I’ve spent significant chunks of time in both Microsoft(MS) and non-Microsoft development worlds. With recently moving back to the MS world, the differences seem to be highlighted to me in stark contrast. One issue I feel I’m becoming a broken record on is MS’s approach of tying code bases to the development tool(IDE), specifically their Visual Studio tool.

What I’m referring to here is MS’s solution and project files. They are part of your code base as most projects put them under source control. If you want to move to a new version of the IDE, say VS 2005, then you must migrate your existing files to a new version. At that point, developers using VS 2003 can’t open or use the projects and solution files and must upgrade. Can you run a MS project without being tied to the MS tools? Of course but it’s a lot of work and you’ll generally irritate hardcore MS guys and are left out of some major features of the toolset.

The same issue exists with the .NET framework itself. If you want to move your code base to using 2.x of the framework then you need a new IDE, VS 2005.

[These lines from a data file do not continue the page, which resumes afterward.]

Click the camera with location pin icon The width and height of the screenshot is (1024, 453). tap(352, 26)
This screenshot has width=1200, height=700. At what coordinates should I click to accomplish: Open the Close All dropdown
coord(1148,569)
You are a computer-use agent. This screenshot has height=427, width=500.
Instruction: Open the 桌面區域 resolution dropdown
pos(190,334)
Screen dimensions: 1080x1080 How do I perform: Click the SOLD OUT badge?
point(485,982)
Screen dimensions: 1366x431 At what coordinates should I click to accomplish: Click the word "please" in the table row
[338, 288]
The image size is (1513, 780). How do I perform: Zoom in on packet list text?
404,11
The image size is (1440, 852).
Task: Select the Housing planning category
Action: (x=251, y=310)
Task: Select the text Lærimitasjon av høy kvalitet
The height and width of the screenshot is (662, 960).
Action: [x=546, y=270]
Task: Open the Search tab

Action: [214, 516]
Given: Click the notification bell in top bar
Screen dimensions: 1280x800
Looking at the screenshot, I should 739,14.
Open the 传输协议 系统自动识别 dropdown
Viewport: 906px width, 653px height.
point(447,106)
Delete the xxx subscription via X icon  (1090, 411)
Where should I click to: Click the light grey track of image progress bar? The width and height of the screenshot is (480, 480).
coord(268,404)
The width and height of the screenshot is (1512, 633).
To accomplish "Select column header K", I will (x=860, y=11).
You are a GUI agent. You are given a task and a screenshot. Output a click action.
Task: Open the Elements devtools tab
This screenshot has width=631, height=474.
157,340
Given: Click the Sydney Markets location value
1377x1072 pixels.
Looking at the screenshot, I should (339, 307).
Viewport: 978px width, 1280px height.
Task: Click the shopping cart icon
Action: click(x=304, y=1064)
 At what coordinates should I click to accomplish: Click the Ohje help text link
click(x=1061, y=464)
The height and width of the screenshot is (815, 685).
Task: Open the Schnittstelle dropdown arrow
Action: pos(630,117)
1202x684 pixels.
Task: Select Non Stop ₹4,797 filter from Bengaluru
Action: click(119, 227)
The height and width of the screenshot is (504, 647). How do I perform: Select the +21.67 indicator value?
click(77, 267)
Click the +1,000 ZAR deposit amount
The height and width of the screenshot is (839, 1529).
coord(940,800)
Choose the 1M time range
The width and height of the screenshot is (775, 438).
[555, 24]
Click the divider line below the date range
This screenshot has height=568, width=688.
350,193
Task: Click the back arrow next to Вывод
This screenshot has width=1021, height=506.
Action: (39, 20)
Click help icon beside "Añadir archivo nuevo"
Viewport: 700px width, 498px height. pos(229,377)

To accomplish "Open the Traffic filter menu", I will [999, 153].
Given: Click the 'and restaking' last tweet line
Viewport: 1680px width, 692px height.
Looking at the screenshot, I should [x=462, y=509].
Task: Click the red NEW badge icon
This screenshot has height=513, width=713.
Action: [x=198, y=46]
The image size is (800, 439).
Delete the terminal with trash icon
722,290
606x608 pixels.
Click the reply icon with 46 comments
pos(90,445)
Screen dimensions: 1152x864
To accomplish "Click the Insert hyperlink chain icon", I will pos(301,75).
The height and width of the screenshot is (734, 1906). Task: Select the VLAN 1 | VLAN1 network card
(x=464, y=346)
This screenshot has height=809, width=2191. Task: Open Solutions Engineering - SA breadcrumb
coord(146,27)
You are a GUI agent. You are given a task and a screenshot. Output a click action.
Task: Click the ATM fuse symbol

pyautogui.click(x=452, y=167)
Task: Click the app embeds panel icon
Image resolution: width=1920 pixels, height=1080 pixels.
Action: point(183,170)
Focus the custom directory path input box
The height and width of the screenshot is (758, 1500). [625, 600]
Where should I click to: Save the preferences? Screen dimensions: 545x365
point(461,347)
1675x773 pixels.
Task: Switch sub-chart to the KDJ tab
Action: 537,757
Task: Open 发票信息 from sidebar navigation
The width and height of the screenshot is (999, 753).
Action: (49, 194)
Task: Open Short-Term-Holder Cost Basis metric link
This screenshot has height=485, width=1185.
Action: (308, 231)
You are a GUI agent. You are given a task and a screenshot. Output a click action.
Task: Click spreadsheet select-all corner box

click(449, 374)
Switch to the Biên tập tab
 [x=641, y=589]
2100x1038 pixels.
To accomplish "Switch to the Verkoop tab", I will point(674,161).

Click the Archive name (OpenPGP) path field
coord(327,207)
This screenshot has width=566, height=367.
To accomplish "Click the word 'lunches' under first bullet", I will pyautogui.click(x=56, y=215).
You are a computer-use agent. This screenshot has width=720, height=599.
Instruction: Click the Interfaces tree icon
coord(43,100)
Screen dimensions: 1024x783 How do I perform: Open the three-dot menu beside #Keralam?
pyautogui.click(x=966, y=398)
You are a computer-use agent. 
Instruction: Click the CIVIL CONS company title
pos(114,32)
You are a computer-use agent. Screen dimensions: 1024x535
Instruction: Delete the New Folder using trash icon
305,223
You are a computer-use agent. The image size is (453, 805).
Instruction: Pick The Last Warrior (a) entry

So what’s the big deal? To most people entrenched in MS development, nothing. To non-MS people, this can be a big issue and surprises them. They’re used to having the freedom to use any IDE they like or maybe using several depending on what they’re working on. On every non-MS project I’ve worked on, the notion of putting anything related to a development tool into the code base is considered taboo and you do your best to avoid.

Every other technology framework I’ve worked on has little to no dependency on specific development tools or IDE’s. A new version of Java is released, you get the new version of java and it’s compilers and you’re good. It’s been a while since I’ve worked on a Java project but I’ve never had to upgrade Eclipse or VI when a new version of Java is released.

You want my conspiracy theory, or maybe this is just plain obvious economics? MS makes money selling Visual Studio not the .NET framework. Having these hard connections sells IDE’s. You want to move your code base from .NET 1.x to 2.x? Go for it, it’s “free” except of course having to upgrade every developer’s IDE.

My jaded biased view is that I seriously doubt this has anything to do with technology and is all about selling upgrades. I’m not complaining, just talking out loud.